April 18 – May 18, 2014
reception: Friday, April 18, 6:00–9:00 p.m.
Jerry Blackman / Allen Chen / Shih-Hsiung Chou / Lauren Halsey
Michael Handley / Erin Henry / Yutaka Kawahito / Shehrezad Maher
Maya Manvi / Oren Pinhassi / Mark Starling
Storefront Ten Eyck is pleased to present an exhibition of the 2014 Yale University MFA sculptors. The artists have developed their work in the context of an intensive two-year curriculum that has bound them together in a close relationship. The conversation between their practices is cryptic at times, but an unmistakable common energy is consistent throughout. The friendships among these eleven individuals have fostered an open, on-going dialogue about their work that is synonymous with their lives.
Blackman is interested in deconstructing fantasy spaces to arrive at new forms. For Halsey, fantasy is used to deconstruct the present realities of her hometown, Los Angeles, and propose new ones. Death and ecstasy are conjured and balanced in Starling’s meditative forms. Kawahito mines materials for their psychological and emotional potential. Using the narratives of architecture, Pinhassi approaches and questions philosophical meaning. Maher often uses a synthesis of performance and sculpture to weave subtle but aggressive stories. Manvi takes cues from science fiction and do-it-yourself chemistry to arrive at uncanny and difficult forms. Hysterically extending the patterns of logic she notices around her, Henry reveals something about curiosity itself. Chou locates the sublime in a rigorous geometry and applies simple gestures to disrupt it. Handley’s work investigates the idea of location as a matrix of questions he employs to understand his identity. Chen’s simple interventions reveal the flimsy nature of reality’s conventions.
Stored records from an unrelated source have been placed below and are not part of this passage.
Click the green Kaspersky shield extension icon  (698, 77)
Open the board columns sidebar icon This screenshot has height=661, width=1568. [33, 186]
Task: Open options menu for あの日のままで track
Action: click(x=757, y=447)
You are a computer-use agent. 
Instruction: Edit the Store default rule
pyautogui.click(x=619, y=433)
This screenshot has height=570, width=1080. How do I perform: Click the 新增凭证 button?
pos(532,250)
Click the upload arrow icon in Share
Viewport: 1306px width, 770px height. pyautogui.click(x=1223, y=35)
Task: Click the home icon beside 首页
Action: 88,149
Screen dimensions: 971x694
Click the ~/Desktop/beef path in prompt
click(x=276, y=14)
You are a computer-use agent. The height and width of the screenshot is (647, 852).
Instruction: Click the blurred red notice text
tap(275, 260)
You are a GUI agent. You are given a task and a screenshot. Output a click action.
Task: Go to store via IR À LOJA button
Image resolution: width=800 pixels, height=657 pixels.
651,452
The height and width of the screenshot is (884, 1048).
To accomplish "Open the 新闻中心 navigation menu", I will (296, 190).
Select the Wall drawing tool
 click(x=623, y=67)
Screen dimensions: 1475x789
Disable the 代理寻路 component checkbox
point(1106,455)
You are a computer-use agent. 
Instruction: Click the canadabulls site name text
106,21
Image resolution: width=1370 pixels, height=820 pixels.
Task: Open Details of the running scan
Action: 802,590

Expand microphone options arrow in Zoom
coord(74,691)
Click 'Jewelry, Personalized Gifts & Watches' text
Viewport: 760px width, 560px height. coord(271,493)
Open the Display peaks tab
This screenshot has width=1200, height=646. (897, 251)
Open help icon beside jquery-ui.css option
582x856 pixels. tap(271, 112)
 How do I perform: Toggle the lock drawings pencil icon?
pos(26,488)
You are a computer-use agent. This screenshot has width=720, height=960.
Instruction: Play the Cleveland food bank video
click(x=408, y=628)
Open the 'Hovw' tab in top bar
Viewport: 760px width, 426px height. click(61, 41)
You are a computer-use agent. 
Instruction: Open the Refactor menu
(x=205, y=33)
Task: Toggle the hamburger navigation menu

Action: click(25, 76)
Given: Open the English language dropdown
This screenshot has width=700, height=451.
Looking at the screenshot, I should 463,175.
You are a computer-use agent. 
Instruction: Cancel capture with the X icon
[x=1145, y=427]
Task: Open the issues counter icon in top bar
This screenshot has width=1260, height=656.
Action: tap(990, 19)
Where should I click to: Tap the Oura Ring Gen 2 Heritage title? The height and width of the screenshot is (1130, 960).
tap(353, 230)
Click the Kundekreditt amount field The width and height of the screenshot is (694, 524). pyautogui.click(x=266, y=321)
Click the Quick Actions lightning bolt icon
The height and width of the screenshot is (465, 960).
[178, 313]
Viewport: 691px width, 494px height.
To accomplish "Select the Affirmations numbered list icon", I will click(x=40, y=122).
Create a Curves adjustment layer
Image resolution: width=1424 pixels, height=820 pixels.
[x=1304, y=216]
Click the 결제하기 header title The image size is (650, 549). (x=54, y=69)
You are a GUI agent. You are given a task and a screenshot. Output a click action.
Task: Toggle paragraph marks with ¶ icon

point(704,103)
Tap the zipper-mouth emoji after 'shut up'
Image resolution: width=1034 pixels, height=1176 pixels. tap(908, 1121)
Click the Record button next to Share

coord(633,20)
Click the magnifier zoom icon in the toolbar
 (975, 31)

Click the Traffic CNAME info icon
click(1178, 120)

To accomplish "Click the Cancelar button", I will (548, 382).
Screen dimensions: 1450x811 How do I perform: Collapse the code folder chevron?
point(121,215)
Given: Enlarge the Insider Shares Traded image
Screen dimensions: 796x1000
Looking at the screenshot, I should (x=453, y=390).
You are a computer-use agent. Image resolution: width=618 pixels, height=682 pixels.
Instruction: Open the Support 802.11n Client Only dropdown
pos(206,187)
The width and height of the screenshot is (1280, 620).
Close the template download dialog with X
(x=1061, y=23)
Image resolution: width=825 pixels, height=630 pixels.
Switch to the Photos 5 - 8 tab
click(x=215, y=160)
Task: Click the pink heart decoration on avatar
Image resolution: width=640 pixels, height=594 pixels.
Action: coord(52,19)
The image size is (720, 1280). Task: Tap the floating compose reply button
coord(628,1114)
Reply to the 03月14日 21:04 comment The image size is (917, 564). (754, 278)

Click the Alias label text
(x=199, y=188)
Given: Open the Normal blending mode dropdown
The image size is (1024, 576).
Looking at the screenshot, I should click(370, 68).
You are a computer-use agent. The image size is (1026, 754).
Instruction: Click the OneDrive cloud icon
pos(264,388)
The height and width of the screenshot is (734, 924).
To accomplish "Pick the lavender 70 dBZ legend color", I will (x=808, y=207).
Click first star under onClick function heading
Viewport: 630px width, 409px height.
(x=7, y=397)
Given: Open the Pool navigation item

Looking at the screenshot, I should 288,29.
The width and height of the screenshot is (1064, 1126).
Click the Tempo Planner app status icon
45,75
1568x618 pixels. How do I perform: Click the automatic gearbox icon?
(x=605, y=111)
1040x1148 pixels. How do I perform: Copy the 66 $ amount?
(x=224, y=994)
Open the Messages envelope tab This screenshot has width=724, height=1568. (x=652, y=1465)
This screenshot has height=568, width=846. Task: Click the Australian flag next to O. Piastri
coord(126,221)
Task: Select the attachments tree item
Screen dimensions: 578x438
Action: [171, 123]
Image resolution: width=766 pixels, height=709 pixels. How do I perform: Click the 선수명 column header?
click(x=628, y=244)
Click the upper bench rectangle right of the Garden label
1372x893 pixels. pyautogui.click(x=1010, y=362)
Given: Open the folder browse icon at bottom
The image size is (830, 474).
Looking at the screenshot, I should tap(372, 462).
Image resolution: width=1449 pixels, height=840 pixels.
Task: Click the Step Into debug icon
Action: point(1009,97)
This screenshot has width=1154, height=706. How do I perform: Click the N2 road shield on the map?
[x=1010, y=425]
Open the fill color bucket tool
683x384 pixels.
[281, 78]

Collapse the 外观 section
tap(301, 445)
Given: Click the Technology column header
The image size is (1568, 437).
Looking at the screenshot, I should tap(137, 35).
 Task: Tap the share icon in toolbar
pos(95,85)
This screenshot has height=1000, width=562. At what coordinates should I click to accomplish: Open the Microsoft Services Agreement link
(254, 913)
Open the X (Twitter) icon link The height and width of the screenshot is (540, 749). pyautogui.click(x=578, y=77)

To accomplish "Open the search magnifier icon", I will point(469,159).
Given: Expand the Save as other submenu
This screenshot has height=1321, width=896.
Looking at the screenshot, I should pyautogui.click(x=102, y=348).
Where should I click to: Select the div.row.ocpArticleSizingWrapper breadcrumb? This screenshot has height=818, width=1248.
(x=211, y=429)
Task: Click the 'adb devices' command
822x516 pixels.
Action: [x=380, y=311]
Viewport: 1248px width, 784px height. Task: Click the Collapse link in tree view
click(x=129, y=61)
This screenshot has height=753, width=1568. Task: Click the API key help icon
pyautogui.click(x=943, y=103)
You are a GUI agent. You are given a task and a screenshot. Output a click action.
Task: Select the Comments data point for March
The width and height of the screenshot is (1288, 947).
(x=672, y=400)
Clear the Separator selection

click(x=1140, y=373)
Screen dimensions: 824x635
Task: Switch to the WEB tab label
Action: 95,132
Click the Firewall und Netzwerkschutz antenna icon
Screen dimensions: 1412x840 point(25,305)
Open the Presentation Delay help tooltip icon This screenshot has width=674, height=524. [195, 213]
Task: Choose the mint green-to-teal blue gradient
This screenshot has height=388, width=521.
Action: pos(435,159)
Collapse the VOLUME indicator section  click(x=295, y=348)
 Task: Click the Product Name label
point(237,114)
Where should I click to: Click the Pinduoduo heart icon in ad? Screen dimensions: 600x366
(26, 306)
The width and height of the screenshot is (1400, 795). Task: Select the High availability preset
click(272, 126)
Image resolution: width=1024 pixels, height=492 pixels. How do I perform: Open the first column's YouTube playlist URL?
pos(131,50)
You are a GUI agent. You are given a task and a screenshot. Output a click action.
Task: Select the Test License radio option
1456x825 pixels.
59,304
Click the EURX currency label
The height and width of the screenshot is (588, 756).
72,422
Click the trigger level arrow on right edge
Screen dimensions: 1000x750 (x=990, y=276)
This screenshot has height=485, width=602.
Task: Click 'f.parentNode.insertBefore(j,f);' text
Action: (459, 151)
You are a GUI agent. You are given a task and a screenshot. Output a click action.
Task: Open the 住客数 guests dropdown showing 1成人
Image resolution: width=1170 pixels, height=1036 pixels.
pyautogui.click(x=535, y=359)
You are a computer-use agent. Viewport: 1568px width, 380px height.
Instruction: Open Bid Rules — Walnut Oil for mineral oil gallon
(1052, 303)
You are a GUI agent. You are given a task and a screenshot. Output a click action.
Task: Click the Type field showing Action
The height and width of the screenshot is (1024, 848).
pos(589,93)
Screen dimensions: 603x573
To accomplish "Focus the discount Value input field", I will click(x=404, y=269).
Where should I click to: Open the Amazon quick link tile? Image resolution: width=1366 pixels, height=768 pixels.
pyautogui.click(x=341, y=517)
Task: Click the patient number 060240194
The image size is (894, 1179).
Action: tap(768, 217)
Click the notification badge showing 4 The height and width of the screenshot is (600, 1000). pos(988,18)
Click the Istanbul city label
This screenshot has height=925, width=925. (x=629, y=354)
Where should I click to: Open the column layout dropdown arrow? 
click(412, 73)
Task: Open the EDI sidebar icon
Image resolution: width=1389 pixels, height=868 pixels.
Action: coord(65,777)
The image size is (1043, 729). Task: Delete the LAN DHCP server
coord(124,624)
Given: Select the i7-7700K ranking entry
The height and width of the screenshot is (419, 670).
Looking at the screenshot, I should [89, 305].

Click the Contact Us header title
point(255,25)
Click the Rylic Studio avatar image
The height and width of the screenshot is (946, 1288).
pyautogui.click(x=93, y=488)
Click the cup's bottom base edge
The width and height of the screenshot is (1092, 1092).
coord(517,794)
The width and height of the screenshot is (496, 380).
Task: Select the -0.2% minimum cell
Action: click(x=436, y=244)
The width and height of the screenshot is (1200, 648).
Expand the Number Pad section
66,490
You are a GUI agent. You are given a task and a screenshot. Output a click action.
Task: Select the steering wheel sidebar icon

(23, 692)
The disparate interests of these artists have incubated for the past two years in New Haven. The artists look forward to the opportunity to exhibit their work in the context of the vibrant Bushwick-Ridgewood art community and the broader New York art world.
In the project space:
René Smith’s paintings, Nude Dudes, are complicated and radical. Forty years after Playgirl popularized the idea that women could enjoy the male nude, we do not expect to see penises. These are feminist paintings. The subject is important, privileged by its relative absence from our visual culture. Smith’s work is a sincere ode to longing and the beauty of men’s bodies, but it also addresses the imbalance between the ubiquitous depiction of women’s bare bodies and the dearth of male nakedness. The paintings depict men’s bodies through a woman’s eyes. The man’s body is presented as a landscape with hills and valleys to roam. The work also abounds in art historical references, our relationship to photography and formal and painterly ideas about the physical and sensual quality of the pieces themselves. Friends and professional models posed for Smith’s camera in her studio. She works from these photographs to create her large-scale paintings.
About the artist
René Smith was born in Philadelphia and received her M.F.A. in Painting from Tyler School of Art in Philadelphia and her B.A. in Painting from Bennington College in Vermont. She also studied for two years in Rome, Italy. She was a Visiting Lecturer in Painting at Chiang Mai University in Thailand, and has also been an artist in residence at The Gil Society in Iceland, and Vermont Studio Center. She has shown her work at numerous galleries in the U.S. and Thailand including: The Bangkok Art & Culture Center, The Bureau of General Services – Queer Division (New York), The Chiang Mai University Art Museum (Thailand), Aljira Contemporary Art Center (New Jersey), and Brooklyn Arts Council. She teaches painting at St. Thomas Aquinas College and lives and works in Bushwick, Brooklyn, New York.